El pacto de no concurrencia o de no competencia inserto en contratos laboral se pacta que el empleado no podrá prestar servicios para otra sociedad competidora o crear una que compita con el empleador actual, que actúe en el mismo rubro comercial, cuando deje de prestar servicios y hasta un determinado periodo de tiempo posterior.
El tiempo puede ser de seis a dos años desde que concluye la relación de trabajo, según el campo en el cual se desarrolle el trabajador y los conocimientos que adquiere en la empresa. Se diferencia de las cláusulas de confidencialidad que tienden a proteger información durante en tiempo de la relación. En caso de empresas multinacionales podrá extenderse la prohibición a otros países. Al confeccionar estos pactos deben tomarse necesarios recaudos.

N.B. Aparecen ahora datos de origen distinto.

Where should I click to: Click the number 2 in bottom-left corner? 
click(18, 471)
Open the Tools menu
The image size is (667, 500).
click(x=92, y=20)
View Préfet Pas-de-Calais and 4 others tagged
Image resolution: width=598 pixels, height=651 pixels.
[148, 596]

Los pactos de permanencia son los que acuerdan que el trabajador se compromete a permanecer en la empresa hasta un máximo de dos años, cuando ha recibido una especialización especial profesional con cargo de empresario para poner en marcha proyectos determinados trabajos específicos. Este pacto es viable en tanto el empleador financie o asuma el costo de formación del trabajador para que pueda prestar servicios dentro de la empresa.
Conocer estos pactos y utilizarlos en el ámbito de la empresa redundará en un beneficio directo de la empresa en cuanto capacitara a sus dependientes sabiendo que podrá retenerlos durante un periodo de tiempo que justifique la inversión.